“In questi otto anni ne abbiamo viste tante; tanti decreti e tanti accordi, né riteniamo che l’ultimo provvedimento del governo sul siderurgico di Taranto tenga conto di tutte le possibilità in campo, particolarmente quella di una progressiva totale decarbonizzazione, così come registriamo anche la mancata attenzione alla voce del territorio e delle istituzioni locali”.
Lo ha dichiarato l’arcivescovo di Taranto, mons. Filippo Santoro, in riferimento all’accordo tra Invitalia, partecipata dello Stato, e ArcelorMittal. Il siderurgico torna al 50% di proprietà statale ma l’investimento in forni elettrici green riguarderà solo un massimo di 2,5 milioni di tonnellate di acciaio, a fronte degli 8 che si produrranno a regime entro il 2025, con il carbone coke, per cui è previsto il rifacimento dell’altoforno 5.
“Tutti devono essere ascoltati purché si parli di soluzioni concrete e realistiche e non si possono ignorare i tarantini. Per questo continuerò a battermi - ha proseguito l’arcivescovo -; un governo deve svolgere il ruolo che gli compete, governare, e sarà giudicato dai fatti. Al vescovo sta a cuore la salute dei cittadini e della città e quindi occorre eliminare la causa di tante malattie e di morti per l’inquinamento; allo stesso tempo desideriamo che nella drammatica situazione sociale ed economica che al Sud stiamo vivendo siano offerte proposte concrete per alternative che salvino i posti di lavoro e garantiscano uno sviluppo ecocompatibile. Sarà quindi indispensabile utilizzare bene le risorse del Next generation Eu”.

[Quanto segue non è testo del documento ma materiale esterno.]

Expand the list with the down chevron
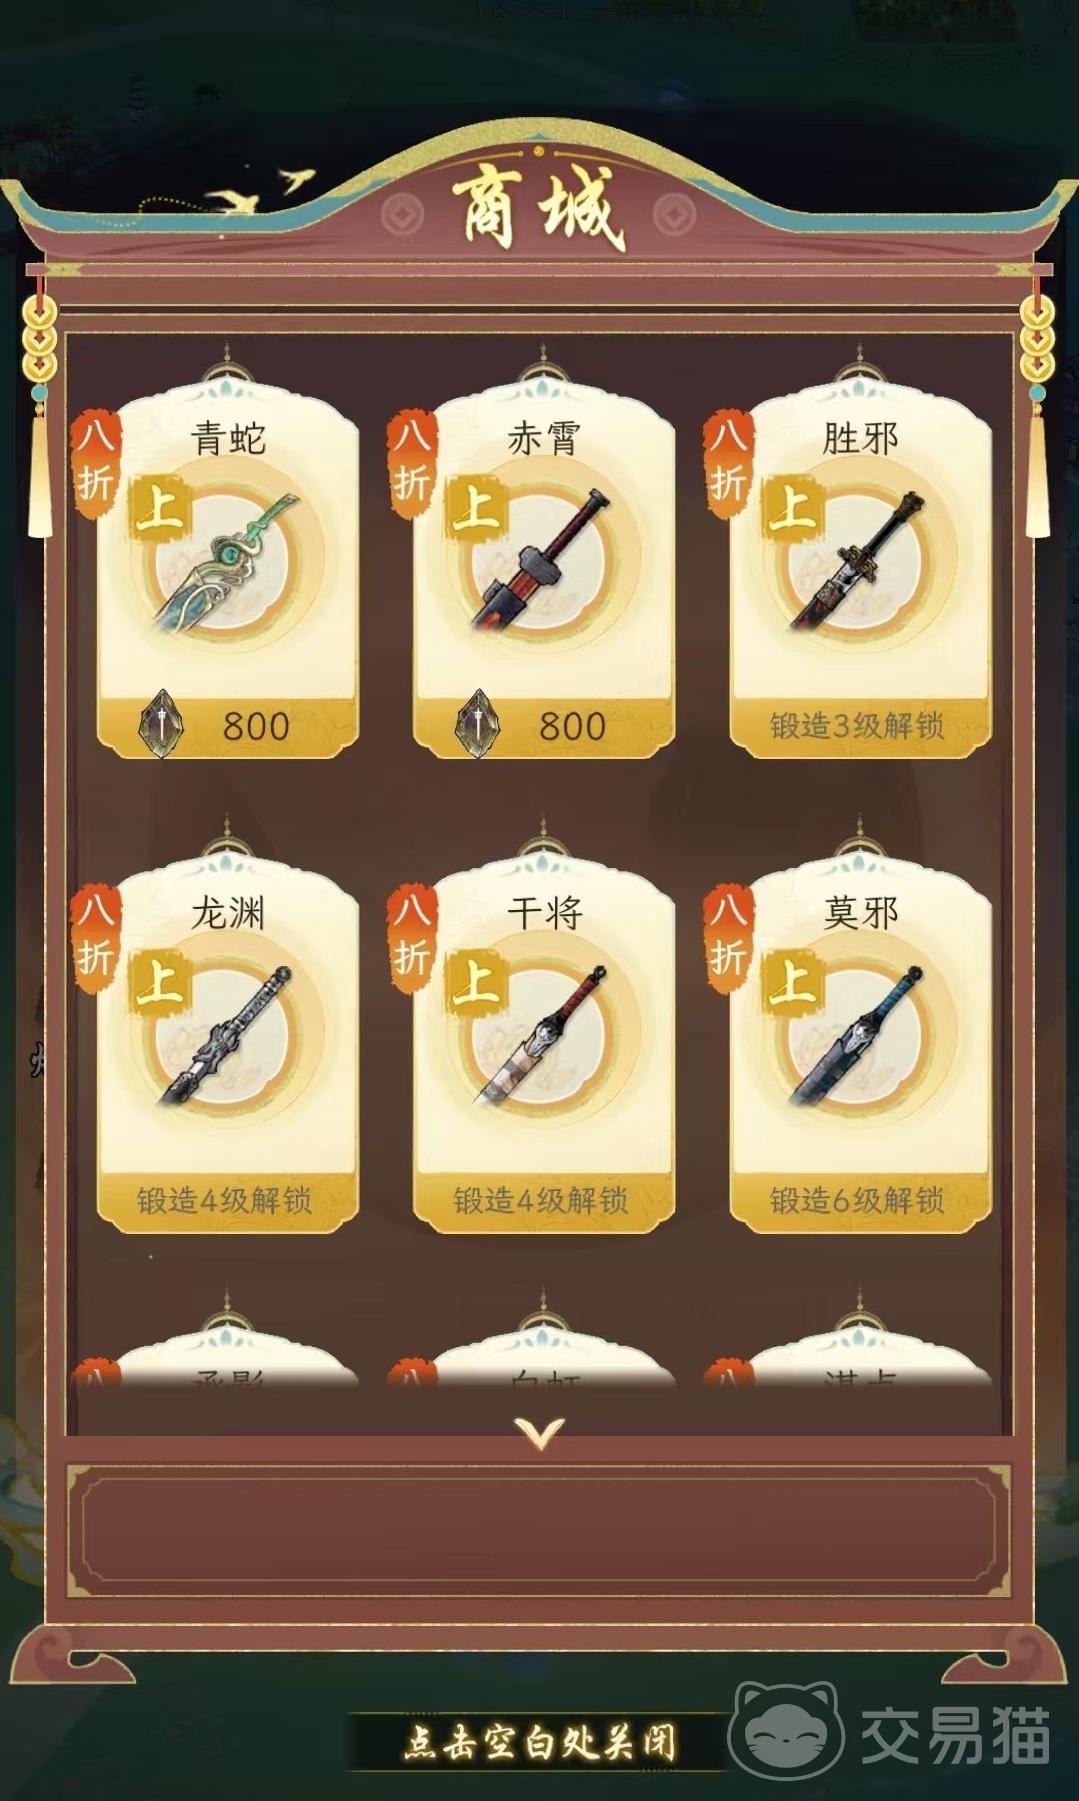This screenshot has width=1079, height=1801. coord(540,1433)
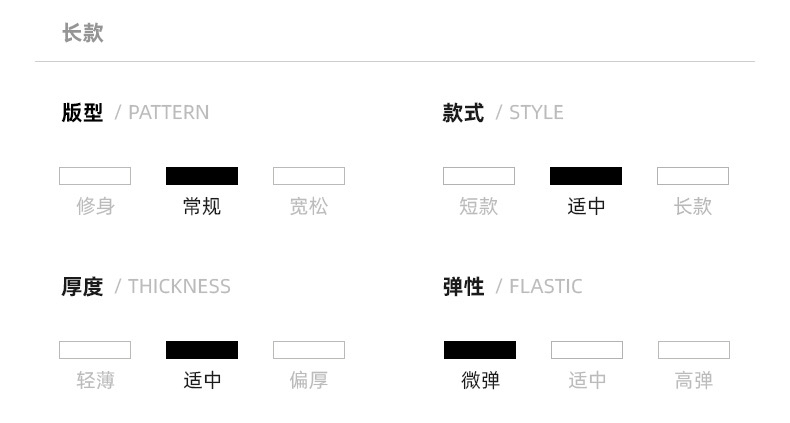Click the 宽松 text label
This screenshot has height=423, width=790.
click(x=309, y=207)
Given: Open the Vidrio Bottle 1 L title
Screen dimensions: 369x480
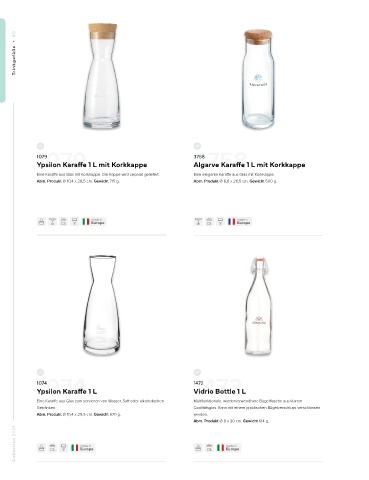Looking at the screenshot, I should pyautogui.click(x=220, y=391).
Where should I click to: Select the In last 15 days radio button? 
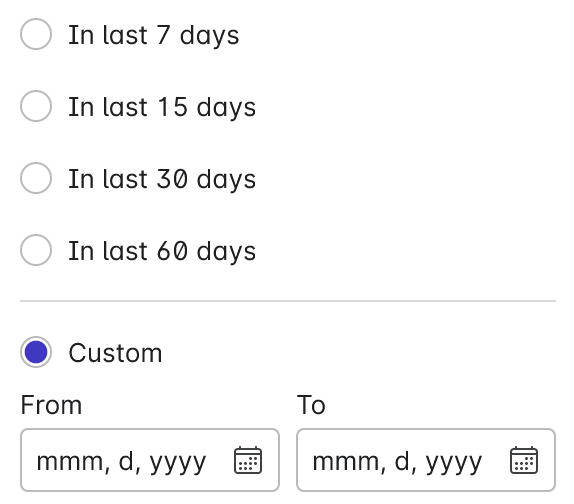pos(36,106)
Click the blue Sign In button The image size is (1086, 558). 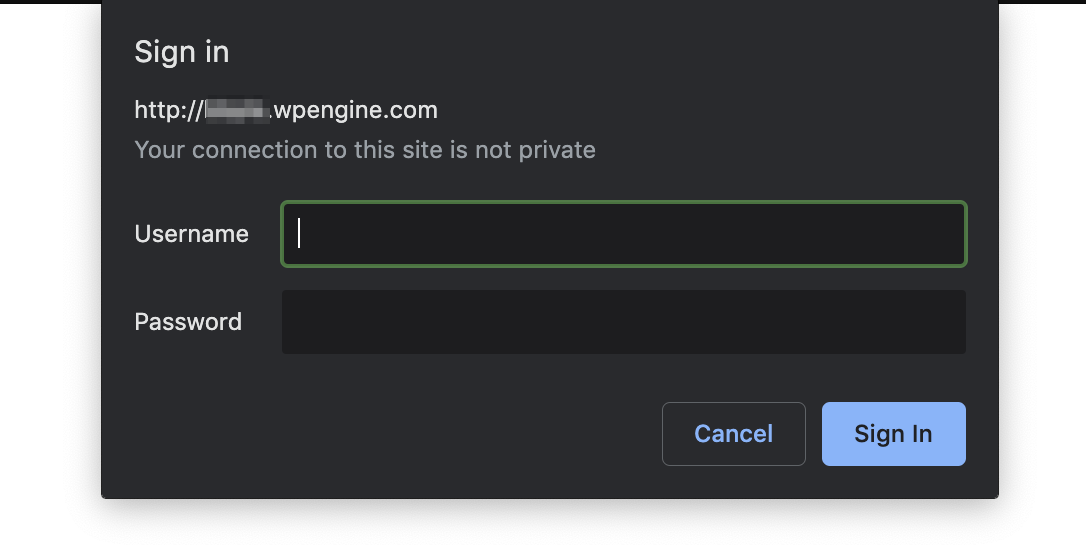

Nel frattempo, ha sostenuto mons. Santoro, “non va trascurato l’enorme dramma sanitario che stiamo vivendo. Taranto da essere la provincia più virtuosa della Puglia nella prima fase pandemica ora è tra quelle che registra il maggior numero di contagiati e di decessi: emergenza che si somma ad emergenza. Anche su questo occorre un cambiamento di rotta che riguarda non solo il comportamento dei cittadini che deve essere di responsabilità e giudizio, ma anche delle istituzioni che hanno la responsabilità di garantire un’offerta sanitaria all’altezza dei bisogni del territorio”.